Small Super Computer

bkelly13 · Mar 1, 2021

The goal is to assembly a set of multi-core processors so as to create a parallel programming environment.

Someone started the company Adapteva, designed and built a credit card sized board called Parallella. On the board was a controlling CPU to manage the I/O, memory, and a multi core processor. It booted from a micro SD card. Not much else. Really just a hardware support package for a multi-core processor, about the size of a credit card. The entry level board was $99 with 16 cores. Later versions jumped up to 64 and 1024 cores. They called their processor Epiphany.

From what I read they did not garner sufficient software support and the project died. That said, I think the time is ripe for some parallel processing project.

How hard is it to begin with off the shelf processors and put one or more of them on a small board with minimum support, meaning maybe nothing but Ethernet?

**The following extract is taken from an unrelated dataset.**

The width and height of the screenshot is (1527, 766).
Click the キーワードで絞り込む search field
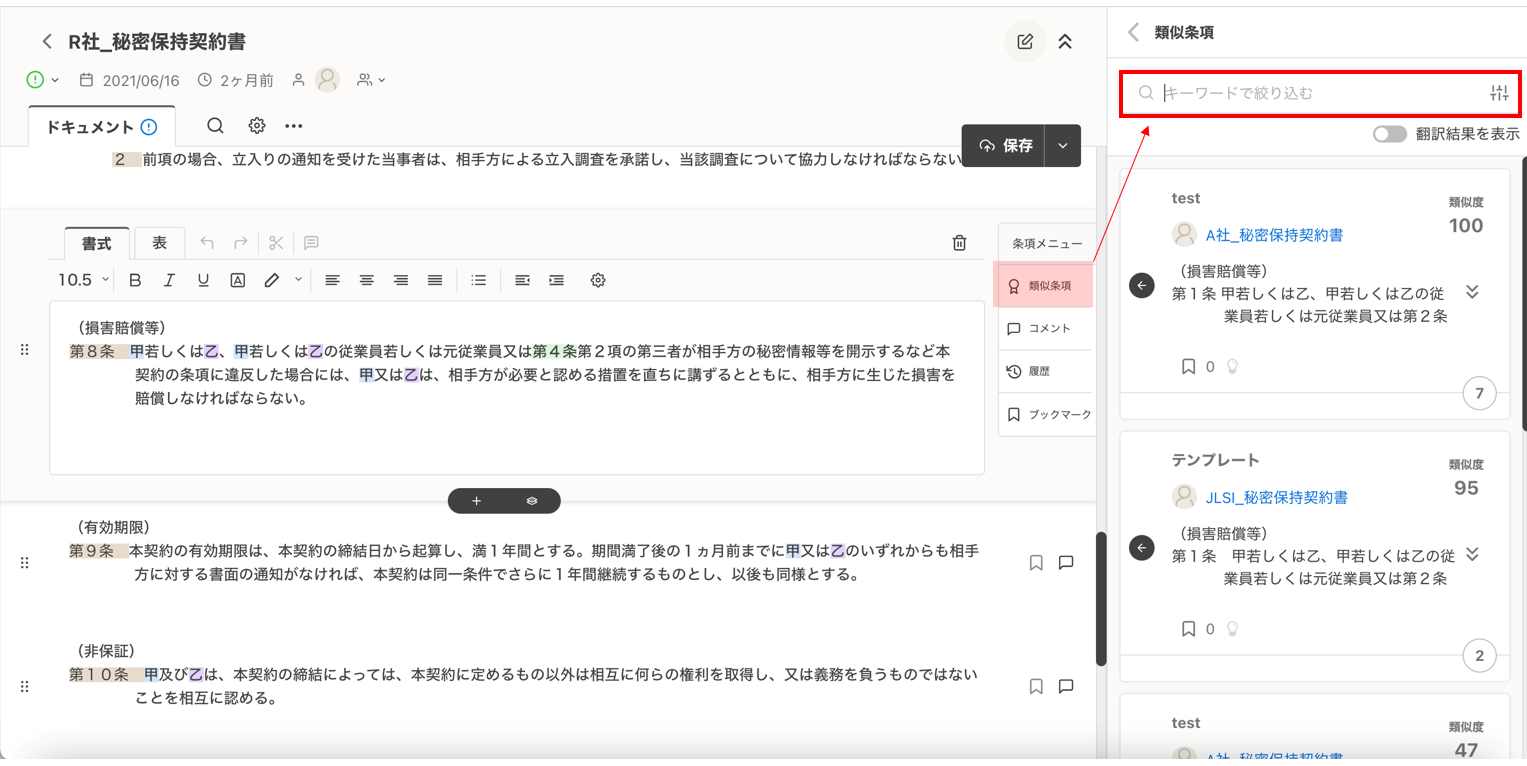coord(1320,93)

Any thoughts on this concept?

dick_freebird · Mar 1, 2021

There's plenty of small multi-core cards
on the market (multi like in 3-4, not
2^10).

You could make yourself a computing
cluster (is Beowulf still a thing?) out of such
critters (and enough Ethernet routers).

But the programming environment, that's
a whole 'nother matter. If you want to make
your own maybe you don't care whether it's
a "dead" project, so long as you can harvest
the build docs and/or buy a few of remaining
assembled units?

KlausST · Mar 1, 2021

Hi,

A computer needs
* input
* output
* processing unit
* memory
* task

Let's start with the task. What is your target application? What is it supposed to do?

The task then determines
* what input an what output it needs, what interfacees, what speed...
* how the cores need to communicate with each other ... in terms of data flow (serial, parallel), in terms of software and in terms of controlling and timing (synchronizing)
* and whether and how they share memory

If I had to do such a design, I'd need a very detailed specification first. Otherwise there is a big risk that one does not get the expected performance.

Klaus

bkelly13 · Mar 1, 2021

Hello KlausST,

The major task is the ability to provide parallel processing. In the Parallella project the processing part was via an Epiphany chip. First version had 16 cores. Later versions went to 64 then 1028.

I/O: Ethernet connection: 1 Gbit. Maybe 10 Gbit in the future. The connections will be short. The Parallella project added a two core processor for the purpose is handling all the I/O, freeing the workers from I/O. That strikes me as an excellent idea. My presumption is that the workers do I/O via shared memory and nothing more. As long as the two core chip can supply that data they need, the workers go at max speed.

Memory: Each code must have its own working memory and some shared memory with the controller. How much? As much non-shared memory for each core as can be put on a multi core chip. This is a home project. There will be a trade-off between the number of cores and the amount of non-shared memory. However, I want to use existing chips.

Example: The Epiphany chip used by Adapteva.

Task: Any task that can be segmented into parallel processing.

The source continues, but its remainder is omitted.